Boulanger had, net als haar leraar Fauré, een boon voor vocale muziek. Ze liet zich daarbij inspireren door de natuur, spiritualiteit en muziek uit de middeleeuwen. Haar lyrische melodieën vertonen de lichtheid en elegantie van de Franse muziekstijl, maar zijn ook gekleurd door exotische klanken uit de oosterse muziek. De dood van haar vader toen ze amper zes was, haar eigen precaire gezondheid en het leed dat gepaard ging met de Eerste Wereldoorlog brachten haar tot het componeren van diepgaande en krachtige religieuze werken. Zoals haar Vieille Prière bouddhique (Prière quotidienne pour tout l'univers), gebaseerd op een oud boeddhistisch gebed dat vrede voor de hele mensheid predikt.
Bekeerde zielen
De gelovige kant van Francis Poulenc nam pas de bovenhand na 1936, een kantelmoment in zijn leven. Dat jaar kwam een van zijn beste vrienden, de Franse componist en muziekcriticus Pierre-Octave Ferroud, om het leven in een verkeersongeval. Poulenc was hier zo van aangedaan, dat hij een pelgrimsreis ondernam naar de antieke schrijn van de Zwarte Madonna in Rocamadour. Het bracht hem naar eigen zeggen het geloof van zijn kindertijd terug. Nagenoeg alle koor- en religieus geïnspireerde werken van Poulenc dateren uit de periode na die veelbetekenende gebeurtenis. Tussen juli 1938 en januari 1939 werkte hij aan vier motetten die hij later zou bundelen tot Quatre motets pour un temps de pénitence. Het componeren van religieus geïnspireerde werken bood Poulenc een welkome afleiding en steun tijdens de woelige politieke context: ‘Het is een goed gevoel om mij gedragen te voelen door religieuze inspiratie ... het helpt me om te werken en om deze vreselijke tijden door te komen.’
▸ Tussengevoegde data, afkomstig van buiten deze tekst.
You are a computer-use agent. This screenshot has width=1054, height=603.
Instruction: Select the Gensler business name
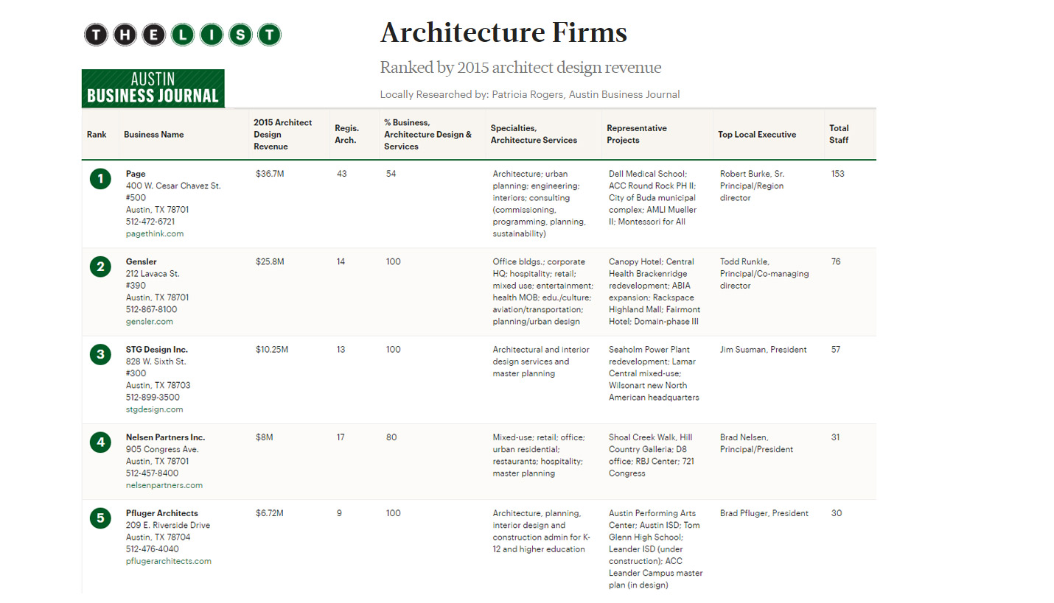142,262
Ook Igor Stravinsky bekeerde zich in 1926 opnieuw tot het Russisch-Orthodoxe geloof, nadat hij zich er in 1910 eerst van afgewend had. Misschien speelde zijn geweten op – Stravinsky had al die jaren een redelijk losbandig leven geleid – of had hij nood aan houvast na de ziekte van zijn vrouw Cathérine en de kritiek op zijn modernistische muziek. Stravinsky speelde daarnaast al langer met het idee om psalmteksten in een symfonische context te integreren. Toen hij in 1929 de vraag van de Russisch-Amerikaanse dirigent en uitgever Serge Koussevitzky kreeg om ter ere van de 50e verjaardag van het Boston Symphony Orchestra een symfonisch werk te schrijven, ging hij verder op dat pad.
Stravinksy’s Psalmensymfonie behoort tot zijn zogenaamde neoklassieke werken, waarin de componist teruggrijpt naar muzikale elementen uit de pre-romantische periode. In dit geval gaf Stravinsky de klassieke vorm van een symfonie een heel eigen invulling. Ook zijn streven naar een bovenpersoonlijke kunst paste helemaal binnen het neoclassisistische ideaal. En aangezien Koussevitzky geen specifieke instructies had gegeven voor de orkestratie, koos Stravinsky ervoor om de klarinetten, violen en altviolen – de bij uitstek romantische instrumenten – weg te laten. Ook in de behandeling van de psalmteksten ging hij voor een alternatieve aanpak: ‘Het gaat hier niet om een symfonie waarin ik gezongen verzen introduceer, wel integendeel: ik heb het zingen van de psalmen gesymfoniseerd.’ Die benadering klinkt vooral door in het laatste deel: Stravinsky componeerde dit deel als eerste, en vertrok daarbij van een voor hem typerende ritmische figuur op de woorden ‘laudate dominum’. De opwindende ritmiek, die de vreugde in het loven van God moet uitbeelden, laat hij aan het einde oplossen in contemplatieve, bijna hemelse muziek.
Aan het einde van zijn carrière maakte Stravinsky ook enkele directe bewerkingen van werken van andere componisten, waaronder J.S. Bach. Zo schreef hij in 1956 een levendige interpretatie van diens koraalvariaties op de hymne Vom Himmel hoch da komm' ich her voor koor en orkest.